→ Cosa farai:
1/ Copia dal testo sulla partita Francia-Honduras il passo che va da "I protagonisti del" fino a "priva di Ribery.", senza cambiare nulla.
2/ Nel testo sulla partita Francia-Honduras, con quale modulo si è schierato l'Honduras?

Behrami ha vinto la sua battaglia. La Svizzera ha vinto la sua guerra.
La statistica del match
74 come i palloni persi dalla Svizzera
La partita #10 – Francia v Honduras
Sarà ricordata come: La partita del goal tecnologico, che forse non era goal. O forse sì.
Velluto honduregno per la Francia di Deschamps. Niente di che stropicciarsi gli occhi, vista la pochezza della squadra centroamericana che non è mai riuscita a mettere in difficoltà i galletti.
Partiti alla chetichella, i francesi hanno carburato come un vecchio diesel d’annata: niente baionetta, niente assalto all’arma bianca. Atteggiamento molto paziente per avere ragione dell’Honduras, guidato dal colombiano Suarez e schierato prudentemente con un 4-5-1 davanti al portiere 37enne, Noel Valladares.
Ritmo piuttosto basso che è aumentato in corrispondenza dei legni colpiti dai francesi: Griezmann, Matuidi con deviazione di Valladares e Benzema. La Francia cresceva e l’Honduras di riflesso, usciva dal match. Si era al 43esimo. Spinta di Wilson Palacios su Pogba. Siamo in area e per l’arbitro è rigore e cartellino giallo per l’honduregno che era già ammonito. Goal di Benzema, Honduras in dieci e partita in salita per i centroamericani che capitolano ancora nel secondo tempo con un autorete di Valladares su gran voleè di Benzema (dubbi sul fatto che la palla fosse entrata interamente, che non vengono fugati nemmeno con la tecnologia del goal/nogoal).
Il terzo goal sempre di Benzema è il sigillo ad una partita perfetta da parte del centravanti di origine algerina.
Per l’Honduras un brusco risveglio. La prossima partita contro l’Ecuador sarà il vero spareggio per evitare il quarto posto del girone e provare a regalare un sogno ai propri connazionali.
I protagonisti del match
In positivo: Benzema per la Francia
In negativo: Wilson Palacios per l’Honduras
La giocata del match
Karim Benzema è un centravanti che segna con regolarità. Aggredisce lo spazio, è forte nell’uno contro uno, ha un tiro potente, è abile nelle conclusioni di volo. Insomma, meglio averlo in squadra che contro.
Forse Benzema sognava una serata come questa. Forse sognava di segnare una tripletta in una fase finale di un mondiale.
Ecco perchè quando il lancio straordinario di Cabaye ha aggirato tutta la difesa, Benzema ha pensato che quel goal al volo sarebbe stato il suo secondo e che il terzo sarebbe arrivato di conseguenza. Insomma, Benzema sapeva che questa era la sua serata. Per convincere definitivamente Deschamps, per trascinare la Francia fuori dalle secche delle ultime prestazioni internazionali, per essere lui a prendersi in spalle una squadra priva di Ribery.

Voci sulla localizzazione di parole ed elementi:
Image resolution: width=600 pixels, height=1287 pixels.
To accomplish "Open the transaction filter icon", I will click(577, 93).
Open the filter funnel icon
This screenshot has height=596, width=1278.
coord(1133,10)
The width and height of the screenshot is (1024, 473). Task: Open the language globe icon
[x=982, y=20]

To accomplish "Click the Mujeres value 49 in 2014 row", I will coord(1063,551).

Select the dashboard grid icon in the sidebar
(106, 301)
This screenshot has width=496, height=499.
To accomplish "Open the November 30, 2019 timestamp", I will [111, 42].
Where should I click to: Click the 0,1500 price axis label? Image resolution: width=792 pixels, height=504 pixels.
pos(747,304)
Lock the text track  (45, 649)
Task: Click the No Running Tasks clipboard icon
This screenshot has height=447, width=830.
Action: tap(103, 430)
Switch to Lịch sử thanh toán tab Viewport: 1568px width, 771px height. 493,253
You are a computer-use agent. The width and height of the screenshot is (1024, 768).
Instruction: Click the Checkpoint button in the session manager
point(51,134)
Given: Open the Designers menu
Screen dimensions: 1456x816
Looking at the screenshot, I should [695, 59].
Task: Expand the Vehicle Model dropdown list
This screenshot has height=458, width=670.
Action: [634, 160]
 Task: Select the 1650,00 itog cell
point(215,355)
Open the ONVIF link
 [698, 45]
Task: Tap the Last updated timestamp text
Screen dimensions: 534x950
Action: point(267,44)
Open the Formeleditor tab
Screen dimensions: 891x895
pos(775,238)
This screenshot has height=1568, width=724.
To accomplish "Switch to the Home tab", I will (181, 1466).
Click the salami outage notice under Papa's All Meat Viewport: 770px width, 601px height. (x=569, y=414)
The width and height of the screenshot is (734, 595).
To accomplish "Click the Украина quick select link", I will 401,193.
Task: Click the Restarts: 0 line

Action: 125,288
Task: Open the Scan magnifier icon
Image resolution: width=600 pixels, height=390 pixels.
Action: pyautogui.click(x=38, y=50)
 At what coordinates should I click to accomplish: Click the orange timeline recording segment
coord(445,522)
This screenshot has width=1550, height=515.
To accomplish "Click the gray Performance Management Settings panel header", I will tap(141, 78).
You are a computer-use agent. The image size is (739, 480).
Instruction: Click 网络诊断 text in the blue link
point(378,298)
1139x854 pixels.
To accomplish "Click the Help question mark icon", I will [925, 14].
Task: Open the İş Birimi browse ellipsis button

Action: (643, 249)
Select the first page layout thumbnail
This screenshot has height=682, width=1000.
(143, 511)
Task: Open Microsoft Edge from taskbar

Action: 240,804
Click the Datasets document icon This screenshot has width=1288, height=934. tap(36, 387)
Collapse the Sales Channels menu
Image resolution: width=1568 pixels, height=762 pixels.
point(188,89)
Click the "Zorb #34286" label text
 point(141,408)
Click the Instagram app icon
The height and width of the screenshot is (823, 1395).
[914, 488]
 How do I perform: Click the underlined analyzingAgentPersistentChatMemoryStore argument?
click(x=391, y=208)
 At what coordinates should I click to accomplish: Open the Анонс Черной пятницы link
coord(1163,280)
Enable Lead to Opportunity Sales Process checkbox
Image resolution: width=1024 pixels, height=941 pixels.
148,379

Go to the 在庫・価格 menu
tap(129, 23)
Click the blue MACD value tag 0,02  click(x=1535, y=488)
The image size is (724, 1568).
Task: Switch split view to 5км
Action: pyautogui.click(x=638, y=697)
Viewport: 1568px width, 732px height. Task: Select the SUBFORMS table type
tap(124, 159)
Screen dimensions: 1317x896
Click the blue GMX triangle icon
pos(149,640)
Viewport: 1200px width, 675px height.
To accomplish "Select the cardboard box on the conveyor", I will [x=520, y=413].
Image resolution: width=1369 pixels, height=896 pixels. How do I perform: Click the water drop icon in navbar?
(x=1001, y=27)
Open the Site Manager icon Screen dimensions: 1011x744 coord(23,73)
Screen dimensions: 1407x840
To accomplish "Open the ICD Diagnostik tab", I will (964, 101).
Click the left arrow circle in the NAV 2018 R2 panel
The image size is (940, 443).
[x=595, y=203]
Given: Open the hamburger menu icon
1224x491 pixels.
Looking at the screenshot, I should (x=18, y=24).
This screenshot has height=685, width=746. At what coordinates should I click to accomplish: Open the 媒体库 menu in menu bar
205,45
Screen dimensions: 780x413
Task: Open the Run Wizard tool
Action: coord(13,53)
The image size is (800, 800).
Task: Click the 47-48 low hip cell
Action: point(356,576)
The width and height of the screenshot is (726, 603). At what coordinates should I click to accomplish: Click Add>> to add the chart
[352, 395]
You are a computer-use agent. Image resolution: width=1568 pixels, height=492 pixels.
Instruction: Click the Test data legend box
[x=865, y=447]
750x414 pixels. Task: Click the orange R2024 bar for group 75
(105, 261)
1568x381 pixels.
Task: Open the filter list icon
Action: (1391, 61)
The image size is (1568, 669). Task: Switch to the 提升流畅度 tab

→ Risposte fornite:
1/
I protagonisti del match
In positivo: Benzema per la Francia
In negativo: Wilson Palacios per l’Honduras
La giocata del match
Karim Benzema è un centravanti che segna con regolarità. Aggredisce lo spazio, è forte nell’uno contro uno, ha un tiro potente, è abile nelle conclusioni di volo. Insomma, meglio averlo in squadra che contro.
Forse Benzema sognava una serata come questa. Forse sognava di segnare una tripletta in una fase finale di un mondiale.
Ecco perchè quando il lancio straordinario di Cabaye ha aggirato tutta la difesa, Benzema ha pensato che quel goal al volo sarebbe stato il suo secondo e che il terzo sarebbe arrivato di conseguenza. Insomma, Benzema sapeva che questa era la sua serata. Per convincere definitivamente Deschamps, per trascinare la Francia fuori dalle secche delle ultime prestazioni internazionali, per essere lui a prendersi in spalle una squadra priva di Ribery.

2/ Con un 4-5-1 davanti al portiere Noel Valladares.